Data extracts:
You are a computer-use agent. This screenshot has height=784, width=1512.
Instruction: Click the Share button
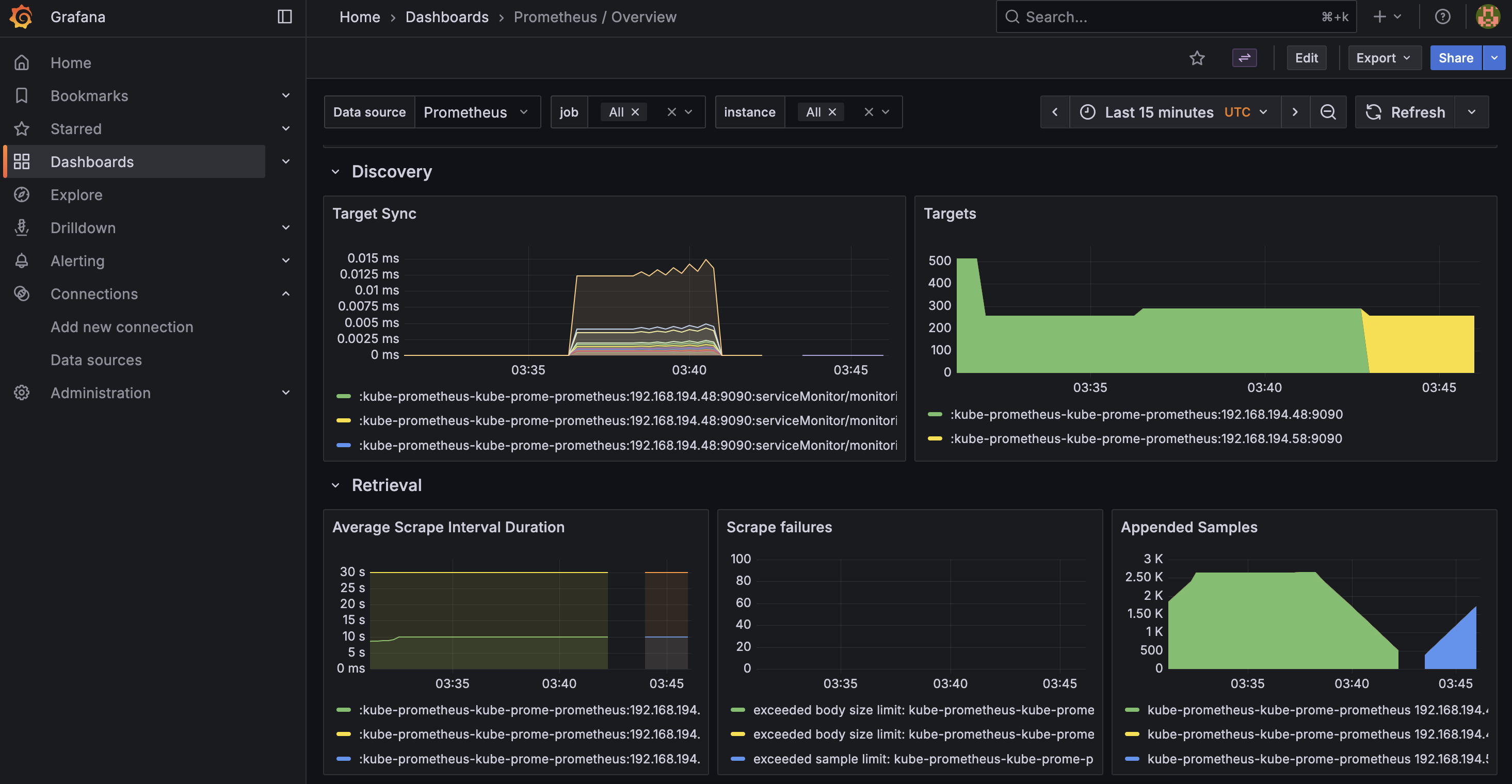pos(1456,57)
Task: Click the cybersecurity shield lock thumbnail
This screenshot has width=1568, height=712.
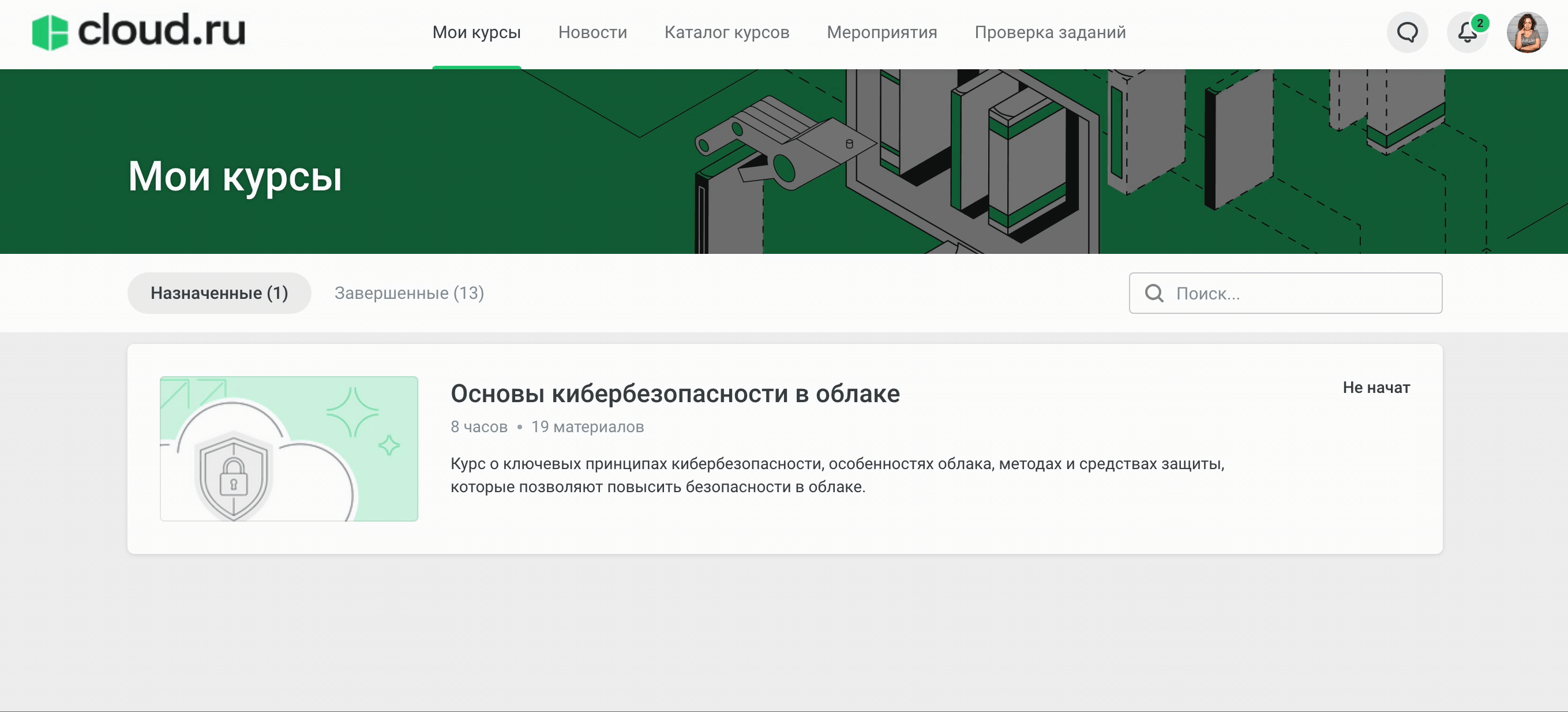Action: [x=288, y=448]
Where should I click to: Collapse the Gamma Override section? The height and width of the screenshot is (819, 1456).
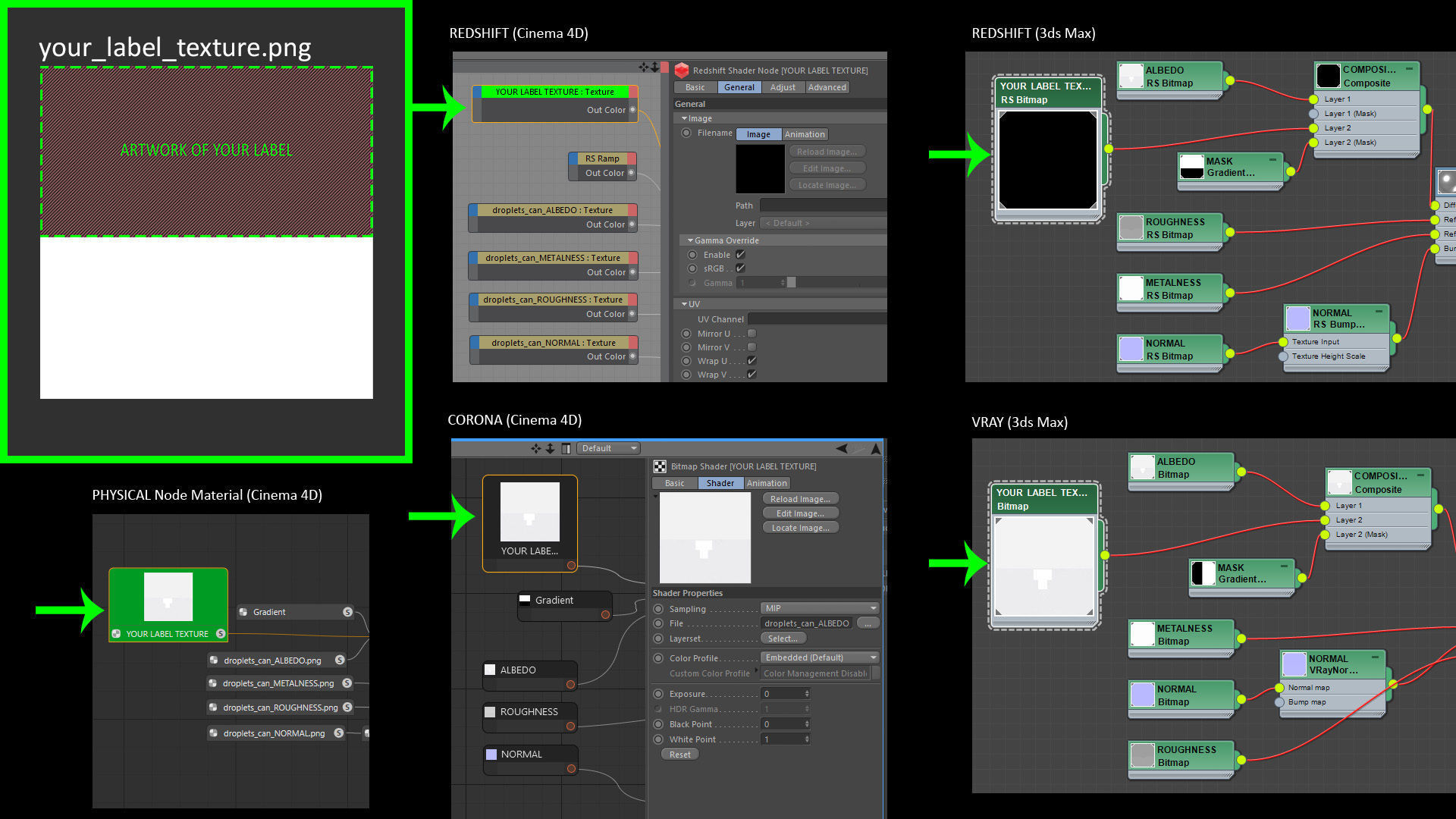pyautogui.click(x=689, y=240)
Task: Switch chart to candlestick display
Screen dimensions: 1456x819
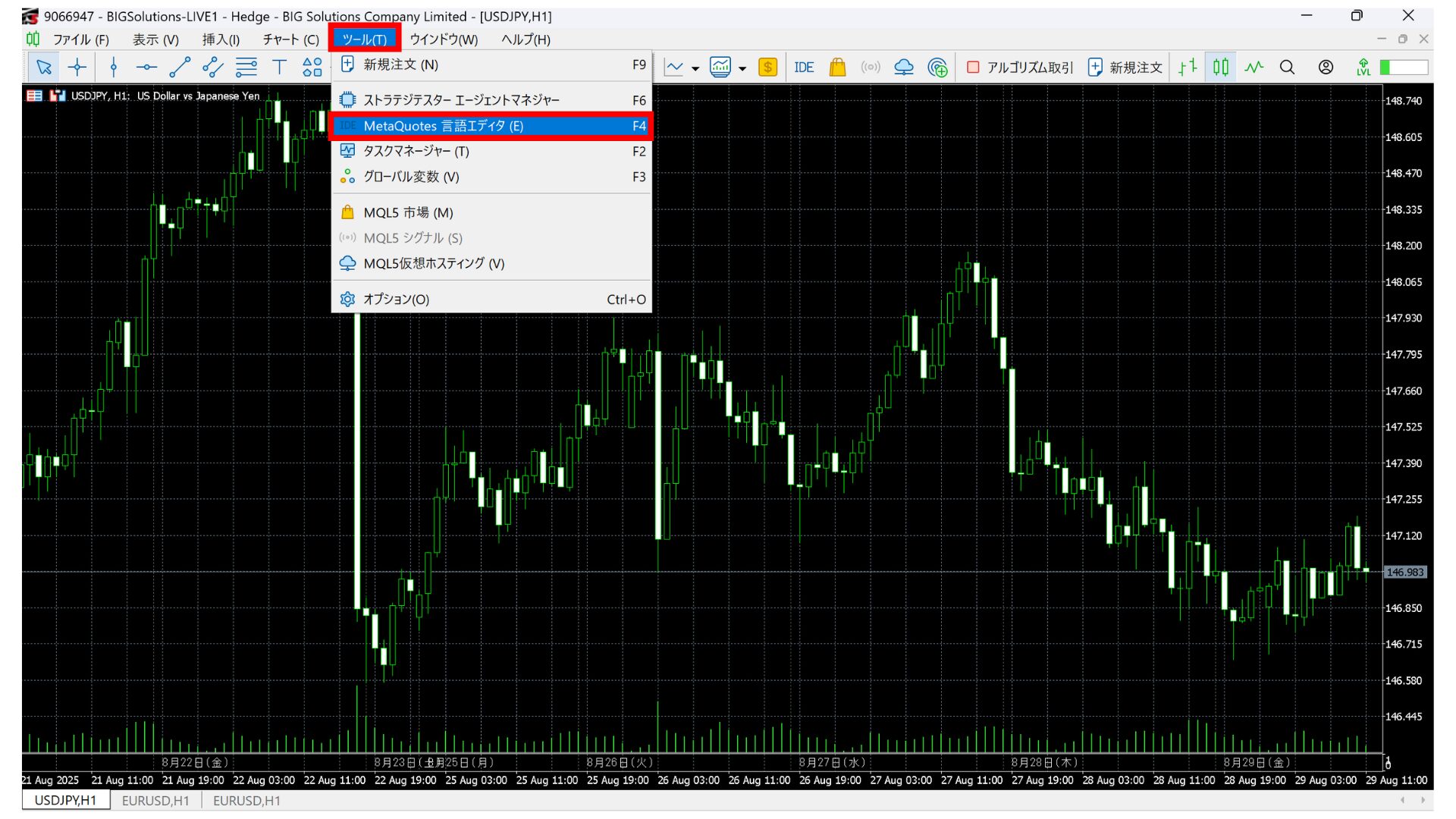Action: click(x=1220, y=67)
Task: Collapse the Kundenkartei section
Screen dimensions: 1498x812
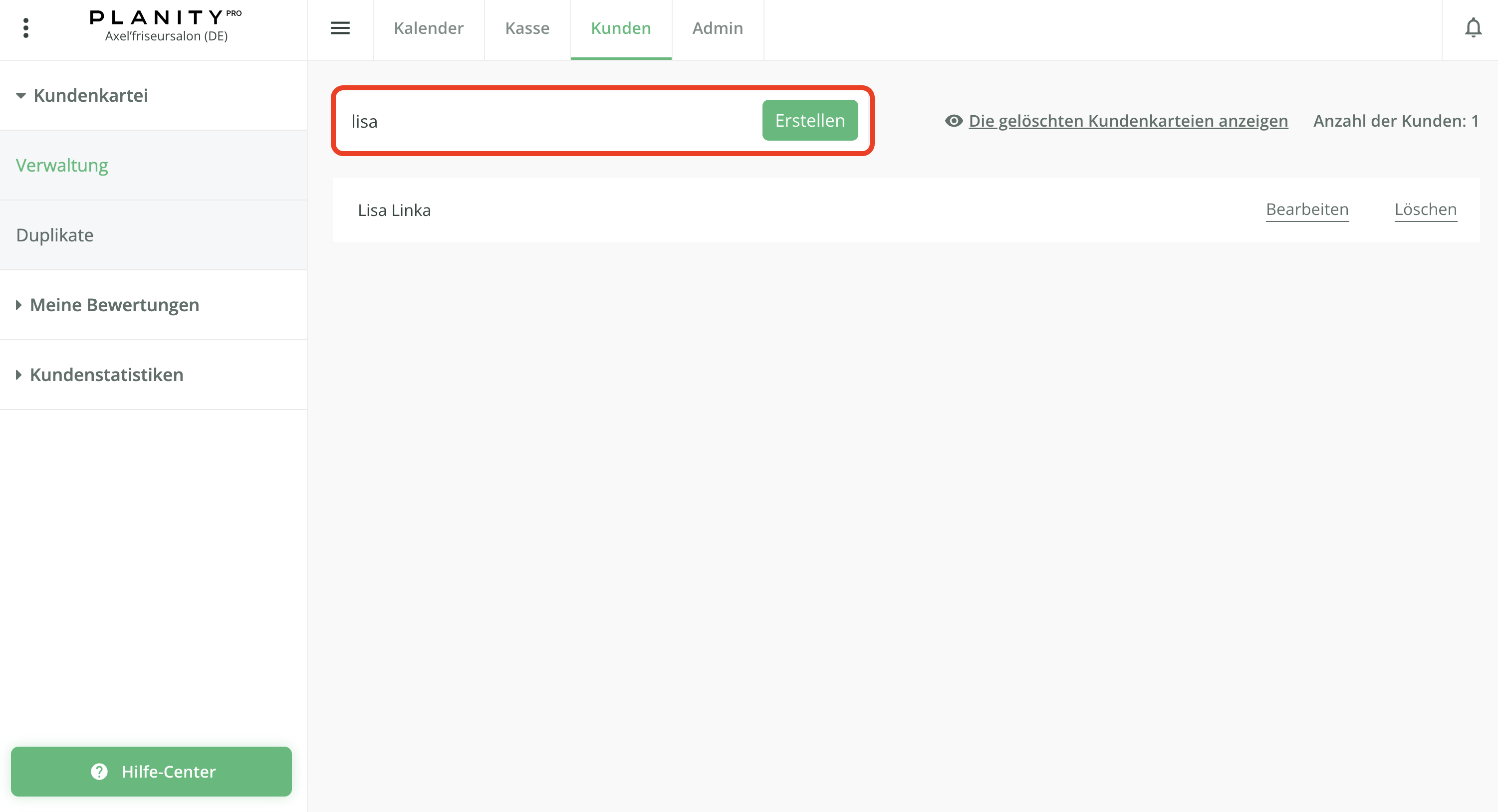Action: (x=90, y=95)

Your assignment: Which lines of the material contain the string "Task"? List each of them.

Answer box:
Task: Click the cybersecurity shield lock thumbnail
Task: Switch chart to candlestick display
Task: Collapse the Kundenkartei section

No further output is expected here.